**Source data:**
══════════════════════════════
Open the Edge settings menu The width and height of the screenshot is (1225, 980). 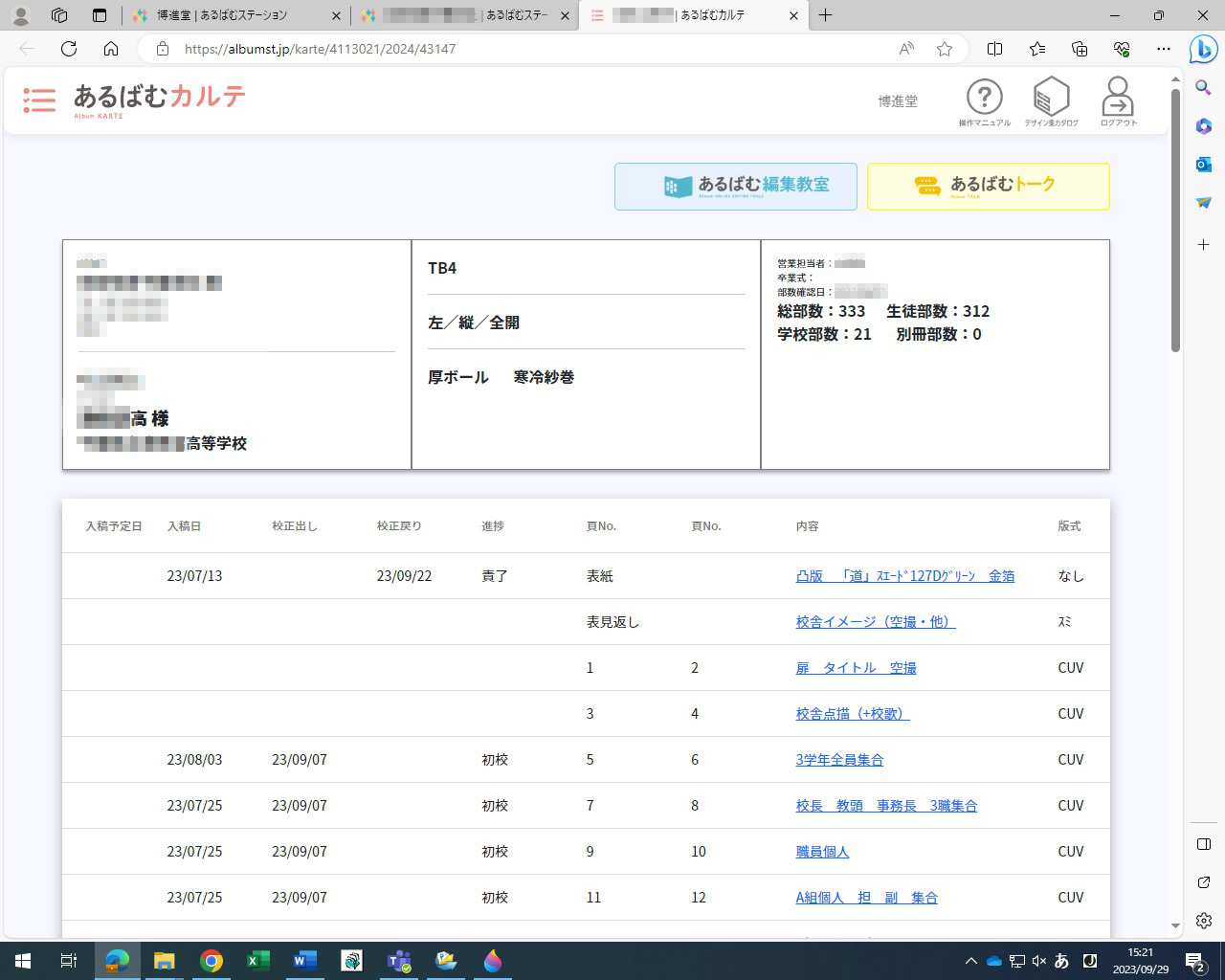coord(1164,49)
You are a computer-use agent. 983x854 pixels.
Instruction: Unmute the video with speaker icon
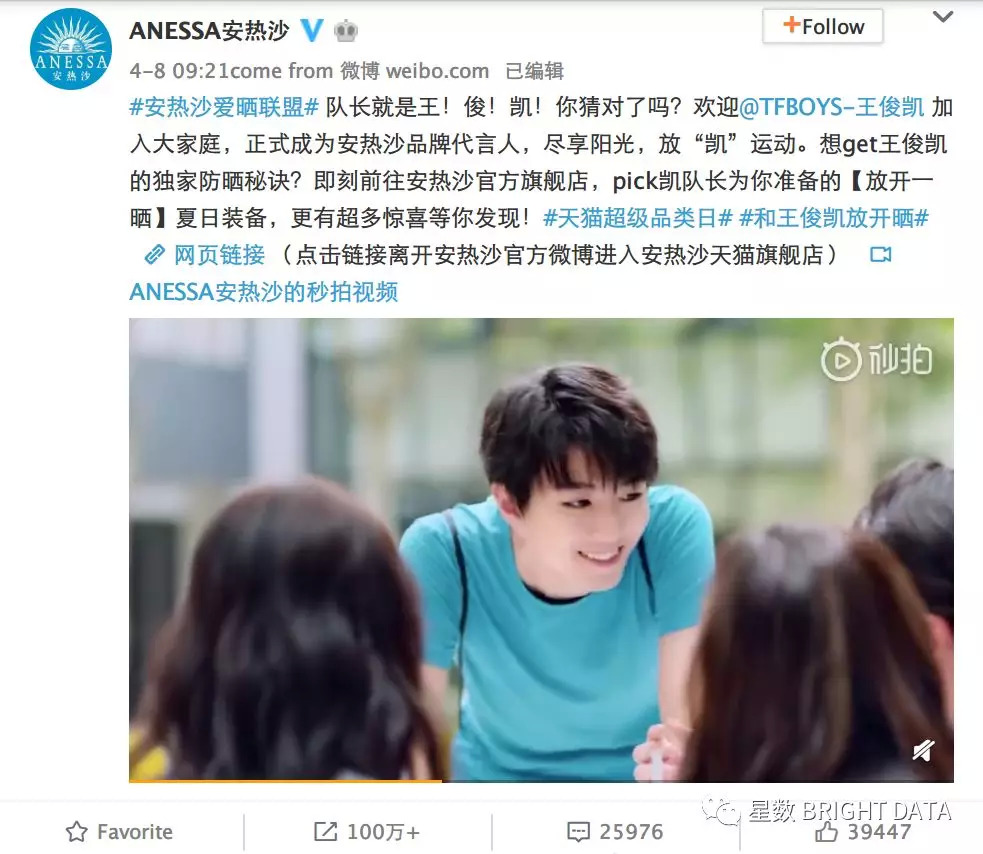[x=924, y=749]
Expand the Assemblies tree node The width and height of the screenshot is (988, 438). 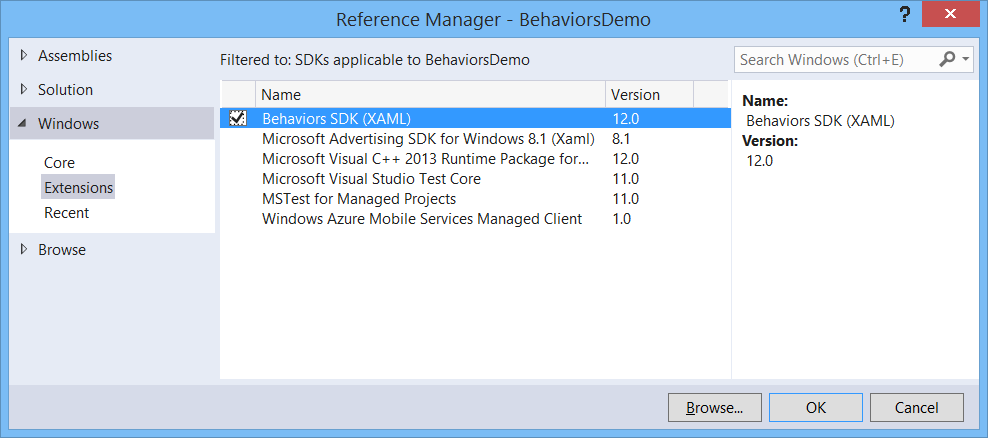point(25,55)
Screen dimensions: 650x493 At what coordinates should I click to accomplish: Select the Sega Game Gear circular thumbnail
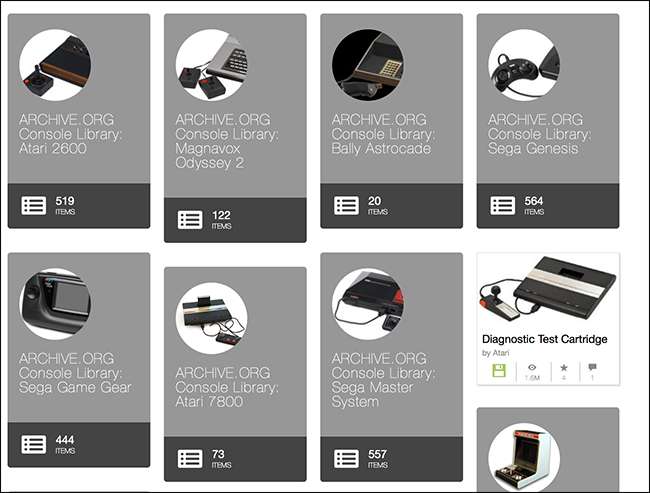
══════════════════════════════
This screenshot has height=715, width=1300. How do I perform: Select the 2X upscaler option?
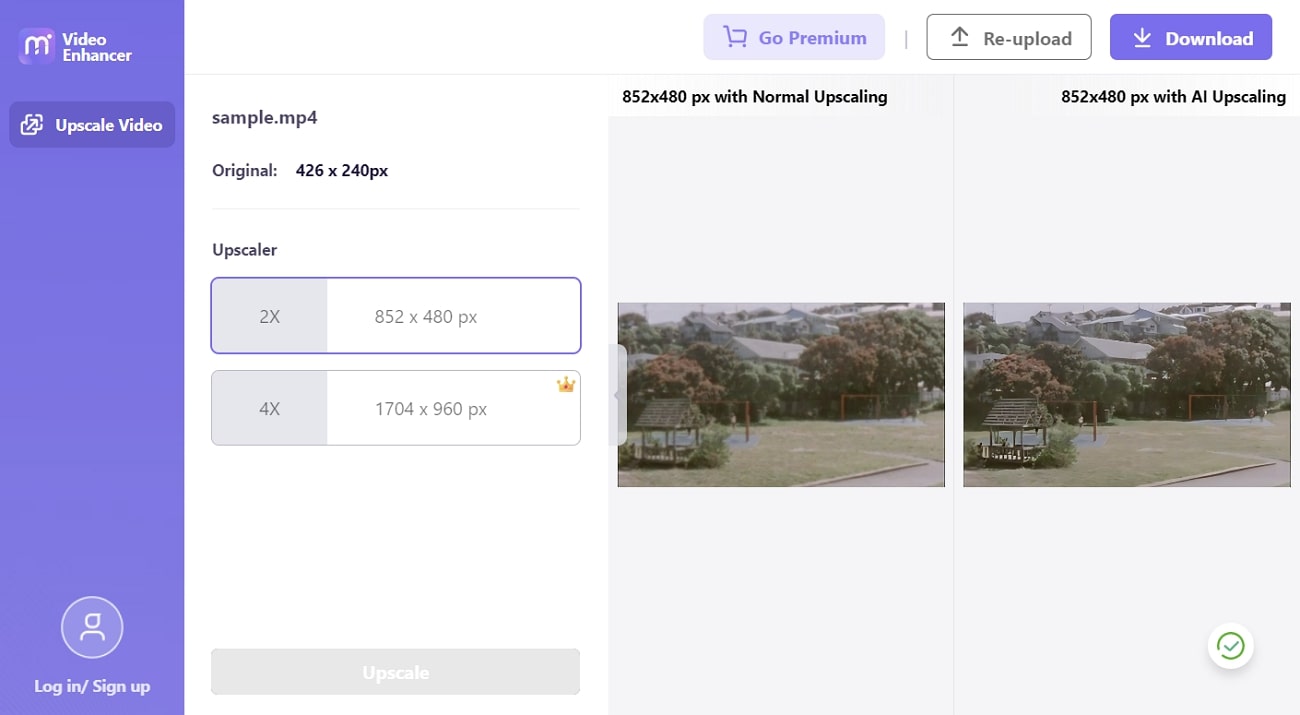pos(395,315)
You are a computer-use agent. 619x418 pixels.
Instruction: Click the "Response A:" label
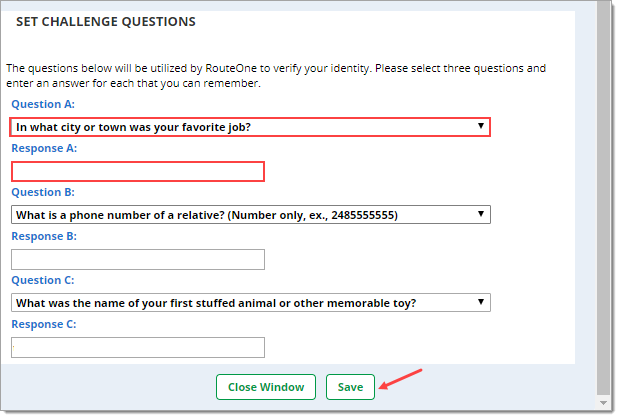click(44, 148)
══════════════════════════════
**What the exercise asks:** The answer must be every line of the records that holds the string "computer".

**Answer box:**
You are a computer-use agent. 983x854 pixels.
You are a computer-use agent. 619x418 pixels.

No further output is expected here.